As you may recall, my first mammalian kill (not counting the flesh foods I consume daily) was of a mouse that got stuck in a glue trap by my fridge this past summer. One of several little fuckers I saw scampering around that week, I felt quite a bit of guilt over its contorted form - it had suffered for hours in a twisted, grotesque position before I discovered it. What to do to put it out of its misery as quickly as possible? I had an old frying pan at hand. I put the mouse in a newspaper, took it and the frying pan into the alley behind my building, set it on the pavement, and raised the pan high over my head...
The resultant blow, while dramatic, may not have killed the mouse, but I didn't really want to CHECK, dig? I tossed the paper AND the old frying pan in the dumpster and returned upstairs. I had lived in the building for two years without a single mouse. A friend who has lived over by City Hall for several rodent-free years also was reporting mouse activity, and a friend since has said she's been seeing mice: perhaps this is connected to all the gentrification in Vancouver, with mice abandoning demolished old buildings and seeking new, safer homes?
A few weeks later, a second mouse was caught in a snap trap in my "living room" area (that section of the bachelor suite where I entertain, in other words). It wasn't killed; I was sitting at the computer when the trap snapped shut, and it began to squeak in desperate protest, dragging the trap behind it as it crawled along on its forelegs. I worried it had been paralyzed by spinal damage, as I rushed to free it into a trash bin, but it seemed ultimately okay. I took it some blocks away and released it - I didn't want to kill again.
For awhile, I was mouse-free. This winter, its started up again. I returned home from a film to see a fat, apparently pregnant mouse scurrying for safety under my Morris bed area (which I use for storage). I put out more traps - I'd left out a couple of glue traps from the initial summer panic but I didn't want more, since they obviously cause suffering. I put out two humane traps - nicely designed and so far completely useless - and a couple of fresh snap traps. A week ago, I got back from work to find a mouse stiff and dead in a trap in my kitchen. Scoop it up, throw it away, put out a fresh trap.
Today I discovered that one of the glue traps I had had somehow moved. I shone a light into the corner: a mouse was curled inside, apparently in a position of repose, but not, it seemed, dead. How it dragged the trap two feet, while completely stuck, I don't know.
I really had no idea how long it had been in there, and I was out of old frying pans. How to deal?
A hammer. All I've got.
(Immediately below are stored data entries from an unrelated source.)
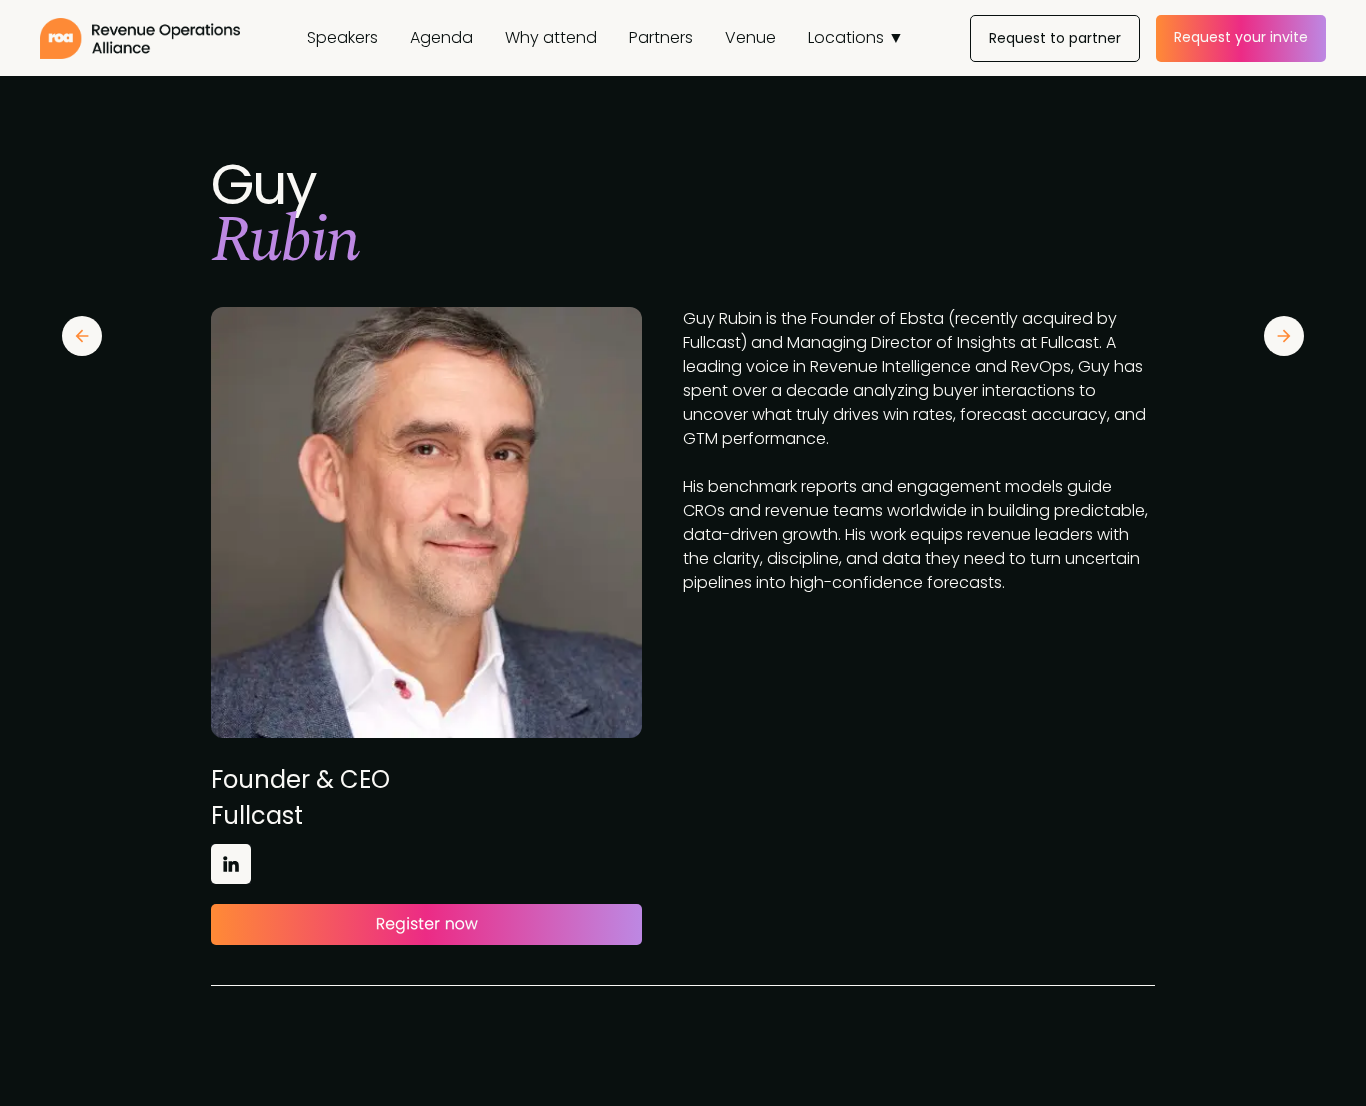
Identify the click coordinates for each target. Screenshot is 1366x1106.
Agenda (441, 37)
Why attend (551, 37)
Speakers (342, 37)
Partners (661, 37)
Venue (750, 37)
I mean, what - a buddy suggested filling a bucket and drowning it, but who wants to be drowned? One swift, decisive blow would be better... but there's a problem: how to protect yourself from being spattered by mouse blood?
Okay: I put the mouse and trap in a plastic bag. I peek inside at the mouse while doing so and make the mistake of inhaling through my nose; I learn that the smell of a dying, scared, shitting mouse is similar to the smell of the sulphur off a lit wooden match. Sharp and unpleasant and given to lingering.
I wrap my hammer's head in plastic bags too, and I double bag the mouse.
But with the mouse in a bag in a bag - how can I know if the mouse is dead? How will I know, even, where to strike?
I get a better idea: suffocation. Less of a panic than drowning, maybe - it takes a bit more time. It's a recommended method of suicide, after all - Jerzy Kosinski killed himself by putting a bag over his head. It's even in the book Final Exit.
I quadruple bag the mouse, and take the package down to the dumpster. None of the terror of drowning, none of the violence or possible human error of a random hammer blow. It's the best I can offer - I am an amateur in matters of death. I don't fish anymore, since I kill so badly.
I throw away my last good glue trap, to be spared such future problems.